L’art est devenu un objet de la psychanalyse, un symptôme, l’outil possible d’un diagnostic et d’une thérapie.

Pour mémoire, Freud a écrit « Un souvenir d’enfance de Léonard de Vinci » en 1910, puis « Le Moïse de Michel-Ange » en 1914 et ses textes font souvent référence aux arts.

Dans l’approche freudienne de la psychanalyse, l’art est directement lié à la question de la sublimation. L’art est l’exercice de la sexualité, mais déviée de ses objectifs de reproduction. Une sexualité qui emploie le langage pour faire présent ce qui se montre au-delà de la création : le fantasme.
C’est par l’articulation du fantasme que l’artiste, ainsi que le sujet qui le hante, peut s’appuyer sur son désir.
L’art a pour but de représenter un réel non représentable d’un objet qui échappe, qui manque. A la place du vide, de la béance laissée par ce manque dans l’œuvre, vient paraître l’objet imaginaire du fantasme. Entre ce qui se présente et ce qui reste à représenter, l’artiste (mais aussi les regardants, l’Autre) signale ce qui fait jouir de l’œuvre.
Sublimer c’est cela, c’est offrir une représentation esthétique. La “relation” sexuelle espérée dans l’exercice phallique, l’artiste la transmute en passion du signifiant.
L’artiste c’est quelqu’un qui peut témoigner d’une autre manière de jouir. Autrement dit, l’artiste commémore, dans sa production artistique, la coupure effectuée sur le corps par l’intervention du langage.  L’artiste produit une écriture qui met en évidence le chemin d’une autre érotique que celle de l’approche des corps.
L’artiste écrit, peint, dessine le fantasme, l’artiste prend comme son symptôme ce qui agence le manque dans son oeuvre.
De plus, un autre sujet est créé, un  objet substitut qu’est le regard sur l’œuvre (l‘objet-regard). Par le trait qui distingue son style, l’artiste nous permet de lire cet effet de langage qui se projette sur un espace. Il s’agit là de la manière de faire qui est propre à chaque artiste, celle qui perdurera après lui. C’est la fameuse oeuvre qui recouvre son créateur.
Cela permet de faire du tableau un symptôme pour quelqu’un. Autrement dit, cela permet que le tableau capture par le regard celui qui le regarde et qui lui signifie quelque chose qui lui était jusqu’alors invisible.
Pour Freud, par la “monstration” du beau, on évite le mal radical qu’est le champ de destruction, le champ du désir. L’esthétique fonctionne ainsi comme une barrière face au champ innommable du désir.

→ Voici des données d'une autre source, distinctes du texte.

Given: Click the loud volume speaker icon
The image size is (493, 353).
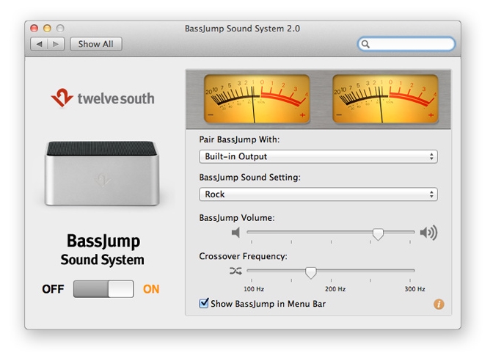Looking at the screenshot, I should [x=428, y=233].
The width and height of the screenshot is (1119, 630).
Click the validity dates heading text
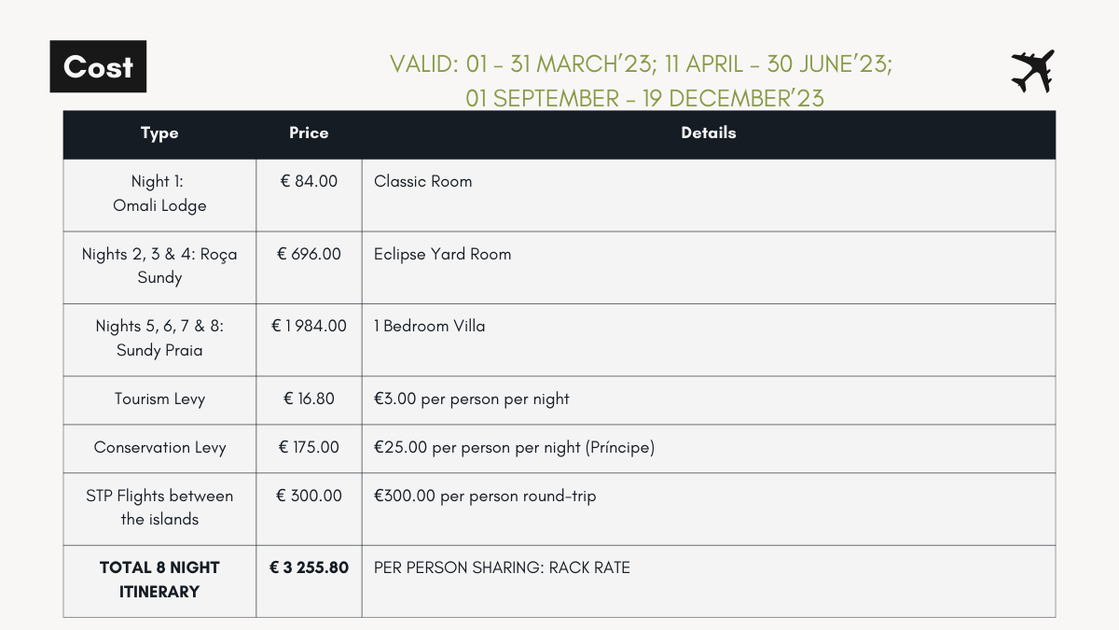pyautogui.click(x=644, y=81)
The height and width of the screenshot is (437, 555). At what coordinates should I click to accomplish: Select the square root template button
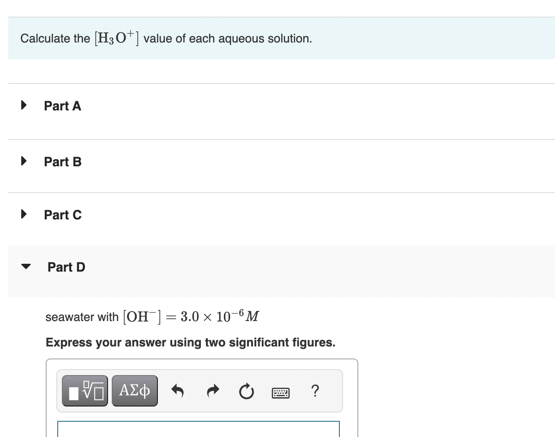(x=85, y=390)
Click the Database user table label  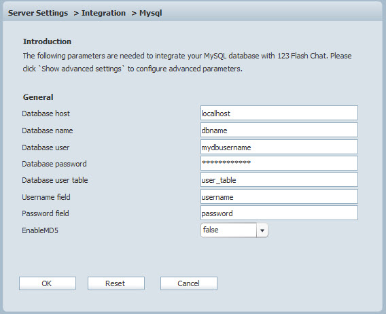pos(55,180)
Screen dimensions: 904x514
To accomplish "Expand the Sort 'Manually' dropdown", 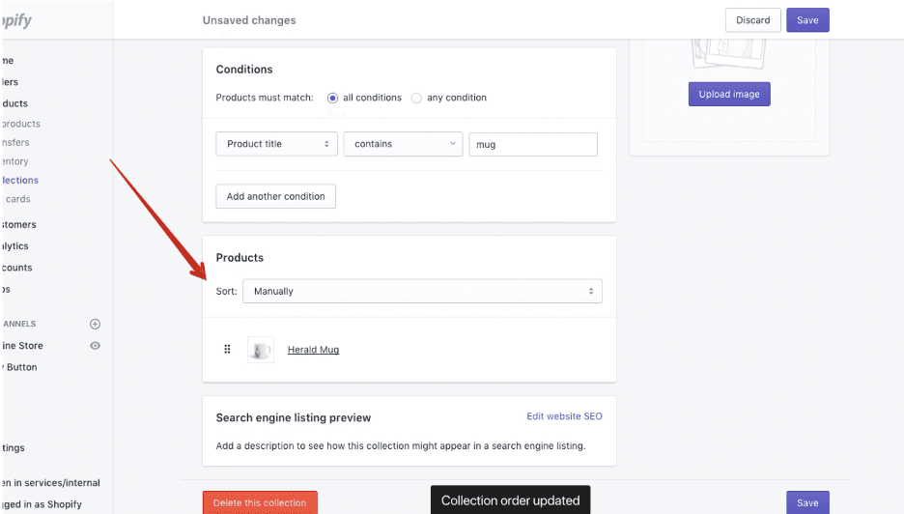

En somme, selon Freud, l’art permet aux pulsions les plus intenses (les plus profondes, les moins « acceptables ») de se réaliser en un « objet » placé plus haut sur l’échelle des valeurs sociales. Au fond, il y a un défi que seule l’œuvre peut relever : ce qui est irréalisable dans sa vie, l’artiste l’accomplit dans ce « monde parallèle » qu’est l’art.

– Peinture et psychanalyse ont un même sujet : l’image.

La psychanalyse a dû, dès son départ, tenir compte des effets de l’image sur les sujets. Ces effets ont interrogé Freud. Ils relèvent souvent de l’énigme et engendrent la perplexité.

L’art – et la peinture tout spécialement – s’en empare dans ses créations pour atteindre le spectateur dans son intimité ; la psychanalyse, quant à elle, cherche à les éclairer. Dans les deux cas, l’une allant vers l’autre, et réciproquement, elles se croisent au sein de que l’on peut appeler une ouverture à l’Autre.

La psychanalyse  y est notamment conduite lorsqu’il apparaît que l’image est une source de souffrance : le névrosé ordinaire ou le psychotique peuvent souffrir, dans des circonstances précises, de l’image qui le fascine ou le persécute.

Dans « La Science des rêves », Freud élabore la théorie et la clinique d’un sujet humain clivé (que Lacan appellera divisé) : dans son sommeil, le dormeur est soumis à une véritable passion des images – passion voulant dire ici « joie » mais aussi « souffrance », voire « torture » et « persécution » – dont son inconscient et son préconscient sont pourtant bien les organisateurs.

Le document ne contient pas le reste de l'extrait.